This blog post is part of our summer series featuring updates from local groups across the Open Knowledge Network. This post was submitted by the Czech Republic Open Knowledge team

In the Czech Republic, the Open Knowledge local chapter is led by the Otakar Motejl Fund, an NGO focused on government transparency and civic participation.

Spring was a very busy time for Czech open data community. We celebrated Open Data Day by bringing together the publishers of government data and their users ranging from businesses, the academia, NGOs etc. A successful hackathon took place in Brno, the second largest city in the Czech Republic and succeeded in spreading inspiration to two other cities. Expanding the enthusiasm from the capital to other regions is a sign of the maturity and wide spread of the openness movement.

Open Data Day – showcasing and discussing data at Open Data Expo

We celebrated Open Data Day by taking a close look at the state of Czech open data. At our Open Data Expo, 12 public offices opened little stalls with their data. That gave them an opportunity to have a chat with actual or potential data users and get feedback and encouragement for further efforts. Nearly 150 people showed up! We also invited numerous speakers to help us get familiar with new trends in open data: news from the 2016 OGP summit or the practical application of open data. The keynote speech was given by Emma Doyle, the Head of Data Policy for the National Health Service England. She presented UK´s best practice in opening data in the health sector and promoted the potential of open data to help with the quality and efficiency of services, accountability and patient choice.

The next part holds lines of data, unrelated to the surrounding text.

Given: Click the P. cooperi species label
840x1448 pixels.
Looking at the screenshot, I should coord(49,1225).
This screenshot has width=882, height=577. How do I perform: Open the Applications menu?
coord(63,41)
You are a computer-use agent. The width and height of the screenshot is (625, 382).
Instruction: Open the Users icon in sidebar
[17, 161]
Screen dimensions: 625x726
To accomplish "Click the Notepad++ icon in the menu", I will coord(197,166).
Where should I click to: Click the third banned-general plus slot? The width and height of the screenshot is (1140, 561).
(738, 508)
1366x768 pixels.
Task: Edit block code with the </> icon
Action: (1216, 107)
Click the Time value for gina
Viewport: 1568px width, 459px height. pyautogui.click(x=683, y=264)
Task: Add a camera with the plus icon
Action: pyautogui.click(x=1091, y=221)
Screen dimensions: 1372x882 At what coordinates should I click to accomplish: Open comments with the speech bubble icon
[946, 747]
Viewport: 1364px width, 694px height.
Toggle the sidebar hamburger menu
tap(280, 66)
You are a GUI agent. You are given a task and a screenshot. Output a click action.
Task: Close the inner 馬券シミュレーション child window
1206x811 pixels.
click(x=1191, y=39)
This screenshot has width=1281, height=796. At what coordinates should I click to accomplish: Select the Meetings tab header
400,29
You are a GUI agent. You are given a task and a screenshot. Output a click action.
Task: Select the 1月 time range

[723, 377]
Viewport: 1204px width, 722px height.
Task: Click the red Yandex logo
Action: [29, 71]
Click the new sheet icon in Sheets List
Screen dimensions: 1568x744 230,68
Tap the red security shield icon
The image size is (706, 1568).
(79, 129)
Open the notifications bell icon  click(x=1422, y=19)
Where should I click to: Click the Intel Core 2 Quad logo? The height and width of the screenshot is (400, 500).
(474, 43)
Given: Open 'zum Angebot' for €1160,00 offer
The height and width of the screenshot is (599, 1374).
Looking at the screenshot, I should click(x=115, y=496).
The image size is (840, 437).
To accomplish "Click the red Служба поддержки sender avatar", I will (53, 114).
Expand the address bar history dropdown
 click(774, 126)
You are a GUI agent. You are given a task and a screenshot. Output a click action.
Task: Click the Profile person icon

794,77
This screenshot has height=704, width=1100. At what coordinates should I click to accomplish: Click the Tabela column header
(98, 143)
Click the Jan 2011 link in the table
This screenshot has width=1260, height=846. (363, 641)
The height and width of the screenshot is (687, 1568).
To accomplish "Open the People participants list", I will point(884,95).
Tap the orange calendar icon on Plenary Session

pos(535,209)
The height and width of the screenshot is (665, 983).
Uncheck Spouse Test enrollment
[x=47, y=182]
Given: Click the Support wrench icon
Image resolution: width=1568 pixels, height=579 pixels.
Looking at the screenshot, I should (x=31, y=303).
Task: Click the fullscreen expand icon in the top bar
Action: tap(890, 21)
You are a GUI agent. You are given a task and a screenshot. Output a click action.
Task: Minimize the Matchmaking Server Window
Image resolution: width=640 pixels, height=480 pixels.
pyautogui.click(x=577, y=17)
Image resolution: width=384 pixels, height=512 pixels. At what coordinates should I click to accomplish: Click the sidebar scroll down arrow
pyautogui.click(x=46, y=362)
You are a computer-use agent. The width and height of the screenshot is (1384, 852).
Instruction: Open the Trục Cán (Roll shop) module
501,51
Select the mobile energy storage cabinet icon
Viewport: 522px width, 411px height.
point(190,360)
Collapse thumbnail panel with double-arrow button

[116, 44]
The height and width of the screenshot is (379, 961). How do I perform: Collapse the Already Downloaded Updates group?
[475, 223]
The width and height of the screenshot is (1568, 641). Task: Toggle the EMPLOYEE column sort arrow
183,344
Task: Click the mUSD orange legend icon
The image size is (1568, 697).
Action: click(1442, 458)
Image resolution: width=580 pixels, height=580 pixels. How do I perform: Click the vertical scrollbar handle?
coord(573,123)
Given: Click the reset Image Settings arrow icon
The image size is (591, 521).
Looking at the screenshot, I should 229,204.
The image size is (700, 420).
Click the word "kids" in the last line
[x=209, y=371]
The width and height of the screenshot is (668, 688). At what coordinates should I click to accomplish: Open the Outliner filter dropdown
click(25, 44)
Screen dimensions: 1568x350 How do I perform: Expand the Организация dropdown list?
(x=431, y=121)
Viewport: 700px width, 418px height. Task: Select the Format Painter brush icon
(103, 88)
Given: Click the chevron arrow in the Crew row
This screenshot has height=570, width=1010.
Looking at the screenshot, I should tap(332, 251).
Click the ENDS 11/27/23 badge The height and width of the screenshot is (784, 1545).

Ms. Doyle also participated in two other roundtables tailored for healthcare experts and activists. The first presentation was on the open data model used by the British healthcare system: participants present included stakeholders from the ministry, hospitals and Parliament. The second was a discussion on the comparisons between Emma´s personal experience from the UK and the practices and experiences of guests from Czech businesses and NGOs. The discussion revealed that the main impediment to the growth of open data in the Czech Republic is not that of a technical know- how. But rather, the willingness of stakeholders to change their mindset and see beyond the possibility of someone misusing data and understand and appreciate the potential of open data for the good of Czech Republic.

BrnoHacks – one weekend and 7 new apps for a better life in the city

Between 26th to 28th May, Brno was the epicentre of the biggest Czech open data Hackathon BrnoHacks. After three successful hackathons in Prague (2014 – 2016), we decided to move to Brno, another city with great open data potential. More than 50 programmers, idea makers, data analysts and urbanists met at the South Moravian Innovation Centre (JIC) to create applications and visualisations to address problems of living in Brno, to show the benefits of open data and to encourage the city of Brno in publishing them.  

At the hackathon, seven teams focused on projects based on data from the city, O2 and The winning project called BrnoBot is a messenger chatbot prototype which integrates multiple data sources. It helps people to find their way around the city and it provides info about the city. The second best team – Who 8 my taxes – dedicated its time to a project that enriched Brno budget data by adding demographic data from the last census and political affiliation of municipality representatives. Data was also turned into interactive visualisations to illustrate money redistribution, utilisation and efficiency of city departments and municipalities. The third place winner Liberty – open demography describes various repetitive patterns in inhabitant’s movement through various city regions, the demographic structure and use of public space a and relaxation areas.

You can read more about the seven teams and their projects here.

Openness spark spreads across the country

One of our biggest achievements is that we inspired various groups to run their own open data hackathons. In May, the City of Ostrava, Impact Hub and Keboola invited open data fans to create a new open data portal.

At the beginning of June, the Innovation Centre of Usti Region (ICUK) organised mobility open data hackathon aimed at regional data. The winner of this hackathon was a project of a travel ticket in the form of a chip card that allows gathering detailed data from the city transport and thus helps to improve it.

Last, but definitely not the least, in September there is going to be the biggest open data hackathon organised by the public sector in the Czech Republic. Seven public institutions will join forces to show how public open data can be used and linked to each other and we are a proud partner.